TRECHO APRESENTADO
· · · · · · ·

A respeito desta questão, constatou-se que na maioria dos casos, em 20 propriedades, o sucessor recebe recursos financeiros pelo trabalho realizado, seja por meio de salário fixo, de comissões sobre a produção, de comissões sobre a venda de produtos, de divisão de lucros com o pai, ou ainda fica com a renda gerada pela atividade que gerenciam.

Nestas situações, os pais afirmam que o valor recebido proporciona a autonomia financeira do sucessor, podendo ele destinar o recurso para seus gastos pessoais ou utilizar de outra forma que achar conveniente, sendo que o valor recebido, segundo os entrevistados, ocasiona a independência financeira do sucessor. Contudo, é preciso ponderar que a renda passa antes “pelas mãos dos pais”, que remuneram os sucessores a partir de acordos sobre a divisão dos lucros ou o fornecimento do salário.

Já em 11 propriedades, a gestão financeira fica a cargo do pai, que é o controlador da renda, remunerando o sucessor conforme a necessidade. Neste caso, os filhos recebem “mesada” ou recebem conforme com as demandas. A menção à remuneração na forma de “mesada” foi feita pelos entrevistados que têm os filhos ainda estudando (situação de três propriedades).

Em síntese, os sucessores que recebem renda por meio da divisão dos lucros ou de salários apresentam mais chances de receber mais recursos do que os sucessores que recebem dos pais conforme a necessidade. Este diferencial pode ocasionar, inclusive, a possibilidade de uma independência financeira dos sucessores, que podem investir em novos negócios voltados para a produção agropecuária ou não, ou até mesmo em seu bem-estar.

Fazendo uma relação entre gestão produtiva e gerenciamento de rendas, o estudo apontou que em 13 propriedades a gestão produtiva plena é do sucessor, com gerenciamento da renda obtida com as atividades. Em sete propriedades, a gestão produtiva é compartilhada entre pai e sucessor, porém com gerenciamento da renda pelo sucessor. Em quatro propriedades, a gestão produtiva é plena do sucessor, mas sem gerenciamento da renda, assim como em quatro propriedades a gestão produtiva é compartilhada entre pai e sucessor, com gerenciamento da renda pelo sucessor. Por fim, em três propriedades, a gestão produtiva é plena do pai, sem gerenciamento da renda pelo sucessor.

Segundo trabalhos de Brumer (2017), Spanevello et al. (2011) e Weisheimer (2019), a falta de autonomia dos filhos para executar tarefas na propriedade, sejam relacionadas à produção ou à gestão, acaba desestimulando-os a seguir na atividade. A posição de dependente do pai (que na visão dos filhos pode ser tecnologicamente ultrapassada), não permite que as novas gerações “experimentem” a aplicação de novas ferramentas de gestão e tecnologia. Esta condição é particularmente incômoda entre os jovens que passam por cursos técnicos ou cursos superiores e não encontram no pai receptividade para aplicar os novos conhecimentos na propriedade.

· · · · · · ·

DADOS FORNECIDOS
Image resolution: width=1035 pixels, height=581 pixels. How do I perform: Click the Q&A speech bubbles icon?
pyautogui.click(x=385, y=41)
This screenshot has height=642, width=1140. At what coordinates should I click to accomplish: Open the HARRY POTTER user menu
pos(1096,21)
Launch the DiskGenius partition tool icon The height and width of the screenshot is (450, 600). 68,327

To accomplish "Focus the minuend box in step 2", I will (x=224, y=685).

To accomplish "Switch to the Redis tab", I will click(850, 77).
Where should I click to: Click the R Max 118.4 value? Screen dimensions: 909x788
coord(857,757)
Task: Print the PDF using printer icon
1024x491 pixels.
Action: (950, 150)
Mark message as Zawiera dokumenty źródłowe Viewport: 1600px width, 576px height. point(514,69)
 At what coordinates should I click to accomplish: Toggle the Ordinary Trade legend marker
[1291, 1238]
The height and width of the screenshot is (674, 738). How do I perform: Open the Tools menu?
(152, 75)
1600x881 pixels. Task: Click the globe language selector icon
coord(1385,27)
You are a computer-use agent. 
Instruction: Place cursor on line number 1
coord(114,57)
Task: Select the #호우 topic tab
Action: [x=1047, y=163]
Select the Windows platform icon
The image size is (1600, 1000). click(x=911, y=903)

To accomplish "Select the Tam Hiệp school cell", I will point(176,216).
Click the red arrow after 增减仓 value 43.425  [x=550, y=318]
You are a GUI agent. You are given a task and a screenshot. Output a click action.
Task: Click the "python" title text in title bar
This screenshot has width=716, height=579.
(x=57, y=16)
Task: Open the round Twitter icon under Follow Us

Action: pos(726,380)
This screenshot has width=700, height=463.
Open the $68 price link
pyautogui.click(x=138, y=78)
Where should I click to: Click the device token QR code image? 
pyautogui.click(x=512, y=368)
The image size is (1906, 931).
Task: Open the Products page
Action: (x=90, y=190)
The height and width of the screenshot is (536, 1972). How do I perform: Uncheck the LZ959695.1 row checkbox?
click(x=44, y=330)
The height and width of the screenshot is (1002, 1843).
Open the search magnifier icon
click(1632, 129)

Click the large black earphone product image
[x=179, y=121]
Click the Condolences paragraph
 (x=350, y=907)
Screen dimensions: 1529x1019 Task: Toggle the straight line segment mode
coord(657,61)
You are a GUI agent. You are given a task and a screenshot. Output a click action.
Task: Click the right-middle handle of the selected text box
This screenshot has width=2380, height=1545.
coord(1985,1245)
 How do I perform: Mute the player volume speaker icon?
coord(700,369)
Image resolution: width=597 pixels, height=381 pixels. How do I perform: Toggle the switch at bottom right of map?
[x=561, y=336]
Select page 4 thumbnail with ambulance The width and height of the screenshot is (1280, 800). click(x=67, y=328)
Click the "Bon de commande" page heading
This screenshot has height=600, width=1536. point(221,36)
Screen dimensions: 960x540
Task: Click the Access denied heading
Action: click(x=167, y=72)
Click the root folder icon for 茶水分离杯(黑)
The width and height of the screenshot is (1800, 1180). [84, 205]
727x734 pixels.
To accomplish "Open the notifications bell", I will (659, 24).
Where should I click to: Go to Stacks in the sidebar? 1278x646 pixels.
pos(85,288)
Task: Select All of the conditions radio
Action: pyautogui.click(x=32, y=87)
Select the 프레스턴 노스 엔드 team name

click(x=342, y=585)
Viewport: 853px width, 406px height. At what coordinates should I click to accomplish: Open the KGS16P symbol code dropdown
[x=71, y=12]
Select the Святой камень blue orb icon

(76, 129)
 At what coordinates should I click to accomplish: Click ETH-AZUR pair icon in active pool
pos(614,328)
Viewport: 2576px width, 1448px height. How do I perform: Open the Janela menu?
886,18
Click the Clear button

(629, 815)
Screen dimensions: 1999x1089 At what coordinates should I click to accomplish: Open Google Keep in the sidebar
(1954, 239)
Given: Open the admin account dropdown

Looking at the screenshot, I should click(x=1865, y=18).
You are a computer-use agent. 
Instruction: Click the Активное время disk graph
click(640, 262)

· · · · · · ·

TAREFAS
#1 Coloque em uma tabela Markdown, com as colunas "Nº" e "Conteúdo", as linhas dos dados fornecidos, começando pela que contém "will click(850, 77)." e parando depois da que contém "coord(1385,27)". Deixe de fora as linhas em branco.
#2 Dê a continuação do trecho sobre a sucessão e a gestão da renda nas propriedades rurais a partir do ponto em que ele termina.
O trecho e as linhas dos dados fornecidos são materiais independentes entre si.

RESPOSTAS
#1
| Nº | Conteúdo |
|---|---|
| 1 | To accomplish "Switch to the Redis tab", I will click(850, 77). |
| 2 | Where should I click to: Click the R Max 118.4 value? Screen dimensions: 909x788 |
| 3 | coord(857,757) |
| 4 | Task: Print the PDF using printer icon |
| 5 | 1024x491 pixels. |
| 6 | Action: (950, 150) |
| 7 | Mark message as Zawiera dokumenty źródłowe Viewport: 1600px width, 576px height. point(514,69) |
| 8 |  At what coordinates should I click to accomplish: Toggle the Ordinary Trade legend marker |
| 9 | [1291, 1238] |
| 10 | The height and width of the screenshot is (674, 738). How do I perform: Open the Tools menu? |
| 11 | (152, 75) |
| 12 | 1600x881 pixels. Task: Click the globe language selector icon |
| 13 | coord(1385,27) |

#2
Da parte dos pais, conforme mostra o trabalho de Spanevello (2008), existe o receio de que a inexperiência dos futuros gestores coloque em risco as condições financeiras das propriedades ou até mesmo a manutenção do patrimônio. Este receio justifica muitas das ações efetivadas pelos pais dentro das propriedades em relação aos sucessores: gestão parcial ou gestão de algum negócio específico, pagamento pelo trabalho mediante um valor considerado salário, comissão ou pró-labore, ou a liberação de um recurso de acordo a demanda do sucessor.

 

Estratégias de novos investimentos

As estratégias de novos investimentos dizem respeito ao estímulo que os pais dão aos filhos para que estes invistam em alguma atividade produtiva ou empreendimento.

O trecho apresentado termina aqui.